Sunday, November 23, 2008

refocus, give thanks

It’s the weekend before Thanksgiving.
People are busy shopping, enjoying Lansdale’s Mardi Gras Parade, figuring out their travel plans, deciding where everyone will sit at the table on Thursday and hoping that everything will go off without a hitch.
That is, if you’re among the “lucky” people this year.
We all know of the devastation around us on so many fronts.
The wars rage on and so many soldiers are still so far away from home.
People are losing their jobs, their homes, their hope.
Gasoline prices have dropped, but people bemoan the heating and electric rates that are draining their pocketbooks.
There doesn’t seem to be any decline in food prices.
Too many must hold their breath, wondering if their company will be the next to announce layoffs or, worse, close entirely.
So is there any reason to be thankful this year? Is there any reason to be hopeful, unless you’re in that small percentage whose investments haven’t evaporated, whose job isn’t in danger, whose fortunes always seem to be on the rise?
The answer is, “Of course.”
And that isn’t coming from someone who is independently wealthy or hasn’t experienced loss or is in the most secure profession in the world.
Anyone who pays attention at all to business news knows that the newspaper business is hurting. Badly.
And I’ve seen what I thought would be my retirement nest egg simply crack and drain away.
My parents are both gone and my husband has been dead for nearly five years.
I hope my major appliances will keep working and that my car won’t decide it’s simply traveled far enough.
Sounds like doom and gloom? I admit, there are days when it’s hard to find a silver lining.
But then I think of those who are so much worse off; who have lost everything in horrible storms; whose loved ones have been killed in war; who have no home, no family, no friends.
One of my friends lost her husband this summer. She’s in her 30s and he was only 40. They have a 2½-year-old son.

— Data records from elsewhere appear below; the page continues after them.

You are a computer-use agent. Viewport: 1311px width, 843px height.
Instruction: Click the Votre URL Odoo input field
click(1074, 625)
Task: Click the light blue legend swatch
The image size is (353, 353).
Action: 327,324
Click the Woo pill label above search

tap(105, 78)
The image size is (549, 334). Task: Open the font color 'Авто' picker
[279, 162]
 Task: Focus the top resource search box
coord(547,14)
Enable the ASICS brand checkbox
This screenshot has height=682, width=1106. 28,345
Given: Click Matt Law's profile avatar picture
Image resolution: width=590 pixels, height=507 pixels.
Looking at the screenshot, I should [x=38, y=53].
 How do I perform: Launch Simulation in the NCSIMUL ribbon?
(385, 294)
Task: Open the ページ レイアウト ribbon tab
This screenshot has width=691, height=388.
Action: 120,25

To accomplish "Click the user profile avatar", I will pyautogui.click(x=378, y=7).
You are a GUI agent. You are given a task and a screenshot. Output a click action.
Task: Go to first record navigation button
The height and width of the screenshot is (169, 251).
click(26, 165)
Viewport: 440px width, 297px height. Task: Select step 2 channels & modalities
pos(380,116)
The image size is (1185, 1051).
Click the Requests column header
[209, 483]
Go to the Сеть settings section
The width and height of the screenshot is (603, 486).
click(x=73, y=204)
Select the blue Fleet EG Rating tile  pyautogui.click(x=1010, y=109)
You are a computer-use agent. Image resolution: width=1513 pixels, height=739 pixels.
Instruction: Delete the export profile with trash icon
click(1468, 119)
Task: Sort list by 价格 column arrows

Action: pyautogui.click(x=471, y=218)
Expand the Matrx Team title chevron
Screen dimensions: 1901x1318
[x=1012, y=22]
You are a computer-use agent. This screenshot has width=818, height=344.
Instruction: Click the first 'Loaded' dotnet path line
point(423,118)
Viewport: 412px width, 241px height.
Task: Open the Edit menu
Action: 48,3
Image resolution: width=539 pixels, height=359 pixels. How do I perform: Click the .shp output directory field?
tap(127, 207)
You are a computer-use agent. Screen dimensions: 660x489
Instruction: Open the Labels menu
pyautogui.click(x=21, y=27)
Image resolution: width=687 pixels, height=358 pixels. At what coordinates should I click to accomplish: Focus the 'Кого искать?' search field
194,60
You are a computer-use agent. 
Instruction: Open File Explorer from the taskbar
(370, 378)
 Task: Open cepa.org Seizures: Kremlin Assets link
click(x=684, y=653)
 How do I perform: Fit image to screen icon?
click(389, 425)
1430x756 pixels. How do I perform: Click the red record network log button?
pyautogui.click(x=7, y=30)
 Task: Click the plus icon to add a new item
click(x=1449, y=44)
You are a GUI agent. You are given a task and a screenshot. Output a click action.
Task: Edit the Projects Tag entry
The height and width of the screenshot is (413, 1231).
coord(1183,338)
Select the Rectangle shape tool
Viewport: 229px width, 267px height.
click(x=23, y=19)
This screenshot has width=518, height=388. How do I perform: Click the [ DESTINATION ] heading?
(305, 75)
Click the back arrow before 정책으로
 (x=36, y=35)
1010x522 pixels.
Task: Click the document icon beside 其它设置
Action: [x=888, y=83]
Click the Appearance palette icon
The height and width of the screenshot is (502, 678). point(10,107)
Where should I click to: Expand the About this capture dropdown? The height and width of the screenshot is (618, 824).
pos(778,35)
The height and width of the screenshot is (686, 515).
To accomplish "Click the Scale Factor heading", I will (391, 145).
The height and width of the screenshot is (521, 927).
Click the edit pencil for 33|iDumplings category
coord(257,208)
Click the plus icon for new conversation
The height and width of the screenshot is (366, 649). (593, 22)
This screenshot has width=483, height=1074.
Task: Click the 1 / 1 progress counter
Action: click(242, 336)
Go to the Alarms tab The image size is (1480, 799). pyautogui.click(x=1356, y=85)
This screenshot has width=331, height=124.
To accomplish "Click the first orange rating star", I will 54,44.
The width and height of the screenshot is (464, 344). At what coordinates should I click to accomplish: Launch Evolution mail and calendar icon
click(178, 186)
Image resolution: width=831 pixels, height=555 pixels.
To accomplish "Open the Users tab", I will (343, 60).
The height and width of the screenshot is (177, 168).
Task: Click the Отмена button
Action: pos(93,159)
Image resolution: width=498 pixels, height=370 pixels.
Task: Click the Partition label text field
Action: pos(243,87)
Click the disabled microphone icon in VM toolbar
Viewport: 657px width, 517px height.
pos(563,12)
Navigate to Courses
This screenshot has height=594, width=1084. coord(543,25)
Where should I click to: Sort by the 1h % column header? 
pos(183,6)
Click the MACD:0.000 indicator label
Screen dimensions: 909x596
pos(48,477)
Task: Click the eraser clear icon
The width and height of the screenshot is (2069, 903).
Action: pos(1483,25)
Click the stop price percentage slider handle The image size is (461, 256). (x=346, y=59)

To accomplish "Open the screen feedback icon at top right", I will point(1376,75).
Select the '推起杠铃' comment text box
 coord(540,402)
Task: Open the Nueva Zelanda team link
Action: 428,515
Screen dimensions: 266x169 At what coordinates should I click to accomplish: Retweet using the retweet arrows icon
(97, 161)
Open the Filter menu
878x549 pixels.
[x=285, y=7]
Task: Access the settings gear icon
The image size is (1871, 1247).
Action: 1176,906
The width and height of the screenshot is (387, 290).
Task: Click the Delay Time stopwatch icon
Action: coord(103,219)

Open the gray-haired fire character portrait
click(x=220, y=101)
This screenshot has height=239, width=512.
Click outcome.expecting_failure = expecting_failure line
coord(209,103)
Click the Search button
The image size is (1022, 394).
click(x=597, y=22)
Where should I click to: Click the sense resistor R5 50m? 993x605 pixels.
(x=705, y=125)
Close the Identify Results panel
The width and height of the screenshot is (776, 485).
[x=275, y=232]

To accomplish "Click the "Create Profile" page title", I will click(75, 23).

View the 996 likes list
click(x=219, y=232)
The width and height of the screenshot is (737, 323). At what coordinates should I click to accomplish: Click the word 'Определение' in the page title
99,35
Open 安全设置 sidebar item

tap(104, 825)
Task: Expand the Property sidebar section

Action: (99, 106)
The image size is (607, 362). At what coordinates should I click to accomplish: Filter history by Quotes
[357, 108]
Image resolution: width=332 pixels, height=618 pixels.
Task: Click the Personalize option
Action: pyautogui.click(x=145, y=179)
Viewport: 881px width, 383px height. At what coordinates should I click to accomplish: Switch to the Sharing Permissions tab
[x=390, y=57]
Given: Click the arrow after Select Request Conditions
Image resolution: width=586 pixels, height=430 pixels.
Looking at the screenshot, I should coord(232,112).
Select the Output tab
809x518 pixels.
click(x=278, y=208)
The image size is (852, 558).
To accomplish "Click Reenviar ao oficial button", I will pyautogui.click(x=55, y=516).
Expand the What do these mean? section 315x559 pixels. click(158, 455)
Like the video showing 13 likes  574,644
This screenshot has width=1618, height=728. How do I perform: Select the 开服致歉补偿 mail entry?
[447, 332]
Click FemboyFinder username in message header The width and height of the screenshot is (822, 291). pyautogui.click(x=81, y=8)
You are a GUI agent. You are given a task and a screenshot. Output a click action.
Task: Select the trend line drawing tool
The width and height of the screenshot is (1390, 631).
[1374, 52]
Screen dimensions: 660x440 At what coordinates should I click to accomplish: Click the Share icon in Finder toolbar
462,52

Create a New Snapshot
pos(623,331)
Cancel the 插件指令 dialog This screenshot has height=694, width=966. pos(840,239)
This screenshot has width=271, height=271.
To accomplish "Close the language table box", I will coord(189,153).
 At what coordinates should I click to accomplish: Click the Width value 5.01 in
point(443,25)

She’s facing a future without the person with whom she had planned to spend a lifetime.
We all have similar stories.
But we all have reasons to give thanks.
I have a wonderful daughter, family and friends in my life.
I have my faith.
I have a home without a mortgage.
I have my health.
I have memories of my loved ones that continue to sustain me.
And yes, I have my crazy cats.
So as you sit down on Thursday and are tempted to complain about the results of the election or the economy or the guy who cut you off in traffic earlier that day, just stop.
Stop and remember the positives in your life.
Stop and remember all those Thanksgivings that were so happy and promised such hope; this can be another one just like those.
Stop and count your blessings.
And think of others, and how you might be able to reach out to them in the weeks ahead.
Make this a season when you truly can give thanks.